Work item | Reproduce exactly, from the data that follows, the line with "Select row 1 header", the line with "You are a computer-use agent. 960x638 pixels.", and every line that lies between them.

Stored data entries
==================================================

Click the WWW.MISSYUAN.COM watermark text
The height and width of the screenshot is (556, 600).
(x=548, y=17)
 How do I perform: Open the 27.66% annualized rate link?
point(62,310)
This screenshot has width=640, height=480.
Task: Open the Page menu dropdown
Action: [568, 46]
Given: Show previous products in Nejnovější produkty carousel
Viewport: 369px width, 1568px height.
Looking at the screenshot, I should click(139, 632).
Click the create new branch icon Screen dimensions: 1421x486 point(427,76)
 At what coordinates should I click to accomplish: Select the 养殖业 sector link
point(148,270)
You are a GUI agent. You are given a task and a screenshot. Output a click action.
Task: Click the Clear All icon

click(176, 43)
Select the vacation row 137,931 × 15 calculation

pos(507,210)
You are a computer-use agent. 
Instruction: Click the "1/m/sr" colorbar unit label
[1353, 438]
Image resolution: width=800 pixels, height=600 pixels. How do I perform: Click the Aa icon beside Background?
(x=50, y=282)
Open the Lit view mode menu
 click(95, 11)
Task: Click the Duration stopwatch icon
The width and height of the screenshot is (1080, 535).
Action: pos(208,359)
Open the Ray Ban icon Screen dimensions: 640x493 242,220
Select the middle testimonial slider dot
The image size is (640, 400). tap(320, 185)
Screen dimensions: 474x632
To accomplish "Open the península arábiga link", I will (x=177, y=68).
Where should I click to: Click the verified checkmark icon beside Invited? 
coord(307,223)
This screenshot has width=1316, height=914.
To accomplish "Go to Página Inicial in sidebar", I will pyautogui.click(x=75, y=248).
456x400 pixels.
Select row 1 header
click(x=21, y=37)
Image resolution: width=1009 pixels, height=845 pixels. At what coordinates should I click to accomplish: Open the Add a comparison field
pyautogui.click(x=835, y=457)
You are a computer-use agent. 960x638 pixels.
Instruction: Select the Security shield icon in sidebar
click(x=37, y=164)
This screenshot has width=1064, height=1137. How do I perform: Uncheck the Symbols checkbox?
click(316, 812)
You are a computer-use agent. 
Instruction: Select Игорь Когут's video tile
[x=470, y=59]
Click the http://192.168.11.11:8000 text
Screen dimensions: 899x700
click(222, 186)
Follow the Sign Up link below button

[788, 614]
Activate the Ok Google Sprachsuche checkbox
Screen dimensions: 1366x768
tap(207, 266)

==================================================

Written answer |
Select row 1 header
click(x=21, y=37)
Image resolution: width=1009 pixels, height=845 pixels. At what coordinates should I click to accomplish: Open the Add a comparison field
pyautogui.click(x=835, y=457)
You are a computer-use agent. 960x638 pixels.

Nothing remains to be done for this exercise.